軽くショックを受けていると、「違う」と言って後頭部をガシガシと掻く。
「……良い意味でだ。お前は、いつも気づいたら傍にいる」
なんでだろう…蓮さんの声がいつもより優しい。
「…最初は…ただの同情と好奇心だった。ほっとけないって思ったし、面白そうだったからな…お前」
「…ええっ………」
面白い、そんな理由であたしを拾っちゃう蓮さんの方が…変な人だと思います。
あたしは心の中で呟いた。
「…俺は…人が嫌いだ。人が人に近づくのは、自分の利益、欲のためだろ。だからいつも一線を置いてきた」
海の地平線を見つめながら蓮さんは言葉を紡いでいく。
初めて蓮さんから自分の事を話してくれている。だからあたしも…しっかり受け止めよう、そう決めた。

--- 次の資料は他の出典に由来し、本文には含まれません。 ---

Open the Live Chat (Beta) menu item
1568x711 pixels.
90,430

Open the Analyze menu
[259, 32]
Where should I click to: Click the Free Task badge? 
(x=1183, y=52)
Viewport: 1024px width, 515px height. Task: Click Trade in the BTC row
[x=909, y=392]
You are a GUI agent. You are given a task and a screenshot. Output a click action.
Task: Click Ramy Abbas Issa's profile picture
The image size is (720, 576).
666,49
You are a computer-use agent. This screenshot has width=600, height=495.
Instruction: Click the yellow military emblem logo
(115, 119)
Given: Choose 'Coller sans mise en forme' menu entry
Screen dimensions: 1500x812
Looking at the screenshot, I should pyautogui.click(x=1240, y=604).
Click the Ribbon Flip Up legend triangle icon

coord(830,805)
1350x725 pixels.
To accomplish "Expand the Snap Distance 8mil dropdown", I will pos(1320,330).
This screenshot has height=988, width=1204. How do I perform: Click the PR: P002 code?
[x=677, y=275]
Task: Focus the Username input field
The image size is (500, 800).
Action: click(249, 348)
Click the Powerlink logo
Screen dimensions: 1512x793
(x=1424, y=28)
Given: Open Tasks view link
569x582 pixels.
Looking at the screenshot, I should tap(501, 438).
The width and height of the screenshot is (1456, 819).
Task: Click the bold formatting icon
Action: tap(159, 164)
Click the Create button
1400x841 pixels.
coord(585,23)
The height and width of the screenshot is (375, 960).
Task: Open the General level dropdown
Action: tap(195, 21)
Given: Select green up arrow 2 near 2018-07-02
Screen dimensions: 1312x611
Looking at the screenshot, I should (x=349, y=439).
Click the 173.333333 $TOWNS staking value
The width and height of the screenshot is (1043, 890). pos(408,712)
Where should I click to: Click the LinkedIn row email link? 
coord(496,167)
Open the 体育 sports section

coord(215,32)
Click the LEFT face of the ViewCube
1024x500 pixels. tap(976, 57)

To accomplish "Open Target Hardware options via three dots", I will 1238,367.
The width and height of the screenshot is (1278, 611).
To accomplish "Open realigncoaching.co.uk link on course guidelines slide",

「…俺は、財閥の後取りで、もうすぐ親父の会社を継ぐ事になってる。生まれた時から決まっていた自由の無い人生だな」
海を見つめているはずの蓮さんは、もっと遠い、どこかを見つめているように思えた。
「だから、高校までは自分の好きなように生きていいっていう約束で、卒業してからは、毎日会社継ぐための引き継ぎやらなんやらで俺の意志なんて無視で働かされてる」
辛そうに顔を歪める蓮さんの話を黙って聞いていた。
財閥…お金持ちの家だよね。決められた道を歩かなきゃいけなかった。自由に生きられない運命なんだって…ずっと苦しんできたんだ。